====== Supplied passage ======

Edward and Fanny came to Steventon in October. Edward was also good at story-telling and the parsonage children loved him. He and Fanny went on to Chawton and stayed three weeks.

In contrast to the quiet domestic lives of their brothers and sisters the naval Austens travelled the world and pursued increasingly successful careers. Frank had returned from China earlier than expected, having managed to bring his crew safely away from Canton after friction with the Cantonese. The East India Company rewarded him with 1,000 guineas. Charles wrote from Bermuda to say he had a second daughter, Harriet-Jane, and the following May he was promoted post-captain into the 74-gun HMS
Swiftsure
.

The sisters had been together for two years without a break. In April 1811 Jane visited Henry in London, where she was correcting proofs of
Sense and Sensibility
. She had agreed to publish it at her own expense and was putting money aside to cover the expected loss.

Various commentators have assumed that Jane Austen distrusted the city and endorsed the values of rural life but in fact she seems to have found London stimulating. I find all these little parties very pleasant/ she told Cassandra. She might have gone to town more often if she had not been so poor, and tasted the cosmopolitan social delights enjoyed by Eliza de Feuillide, instead of making do with occasional balls in Basingstoke. Jane always took pleasure in shopping.

‘I am sorry to tell you that I am getting very extravagant and spending all my money; and what is worse for
you
, I have been spending yours too,’ she wrote cheerfully to Cassandra, though her writing had earned her nothing as yet. She had bought herself some checked muslin at seven shillings the yard. She had been tempted into laying out on ten yards of pretty coloured muslin with a small red spot for Cassandra at half that price. If Cassandra did not like it Jane would not be put out, she said, but would happily keep the lot. She had also bought some beaded trimming at two shillings and fourpence and three pairs of silk stockings for a little under twelve shillings though the shop had been so crowded she had been forced to wait half an hour to be served. She was having a new hat made, straw, of the riding hat shape, as well as a pretty new bonnet. ‘I am really very shocking,’ said Jane, taking pleasure in her own recklessness. New pelisses cost only seventeen shillings apiece, she was pleased to learn, though the buttons were expensive.

======

*Goal*
Copy word for word the part of the Jane Austen passage that opens with the words containing "Various commentators have" and closes with "pleasure in shopping.".

====== Supplied records ======

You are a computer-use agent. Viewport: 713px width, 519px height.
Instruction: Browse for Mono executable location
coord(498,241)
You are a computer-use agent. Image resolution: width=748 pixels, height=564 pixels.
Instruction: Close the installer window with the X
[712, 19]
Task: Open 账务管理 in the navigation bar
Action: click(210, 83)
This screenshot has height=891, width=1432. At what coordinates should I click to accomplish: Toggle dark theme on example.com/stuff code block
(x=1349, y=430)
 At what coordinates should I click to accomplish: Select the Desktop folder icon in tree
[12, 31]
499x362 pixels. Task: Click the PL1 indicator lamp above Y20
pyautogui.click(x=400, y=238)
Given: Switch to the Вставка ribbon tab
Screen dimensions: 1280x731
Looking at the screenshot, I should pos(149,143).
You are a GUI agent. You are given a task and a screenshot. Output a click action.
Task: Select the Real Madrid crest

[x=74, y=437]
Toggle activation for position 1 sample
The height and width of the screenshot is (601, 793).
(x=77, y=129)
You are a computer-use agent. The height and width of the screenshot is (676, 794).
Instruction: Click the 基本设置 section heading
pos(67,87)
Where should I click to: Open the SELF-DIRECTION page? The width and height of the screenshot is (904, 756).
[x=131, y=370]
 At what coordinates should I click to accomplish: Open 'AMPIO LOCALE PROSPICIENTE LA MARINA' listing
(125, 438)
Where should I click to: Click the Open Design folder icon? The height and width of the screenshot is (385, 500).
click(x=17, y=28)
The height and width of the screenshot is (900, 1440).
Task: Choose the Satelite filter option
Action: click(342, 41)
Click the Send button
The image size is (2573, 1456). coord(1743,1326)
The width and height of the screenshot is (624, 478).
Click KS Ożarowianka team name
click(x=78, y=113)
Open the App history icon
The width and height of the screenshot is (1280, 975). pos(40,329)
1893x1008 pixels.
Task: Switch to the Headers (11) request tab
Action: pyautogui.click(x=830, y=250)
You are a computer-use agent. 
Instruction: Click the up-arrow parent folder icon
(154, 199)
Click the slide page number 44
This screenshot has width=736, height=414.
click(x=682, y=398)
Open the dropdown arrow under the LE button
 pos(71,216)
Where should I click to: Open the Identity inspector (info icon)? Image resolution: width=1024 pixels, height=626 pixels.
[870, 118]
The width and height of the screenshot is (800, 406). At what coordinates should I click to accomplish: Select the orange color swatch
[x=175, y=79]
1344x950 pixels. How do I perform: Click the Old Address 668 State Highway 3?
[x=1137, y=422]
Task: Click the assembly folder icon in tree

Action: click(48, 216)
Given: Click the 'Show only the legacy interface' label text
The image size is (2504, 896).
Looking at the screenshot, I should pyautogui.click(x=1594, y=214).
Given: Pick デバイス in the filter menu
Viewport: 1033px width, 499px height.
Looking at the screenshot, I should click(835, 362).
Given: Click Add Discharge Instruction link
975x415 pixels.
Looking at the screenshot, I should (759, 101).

======

*Task solution*
Various commentators have assumed that Jane Austen distrusted the city and endorsed the values of rural life but in fact she seems to have found London stimulating. I find all these little parties very pleasant/ she told Cassandra. She might have gone to town more often if she had not been so poor, and tasted the cosmopolitan social delights enjoyed by Eliza de Feuillide, instead of making do with occasional balls in Basingstoke. Jane always took pleasure in shopping.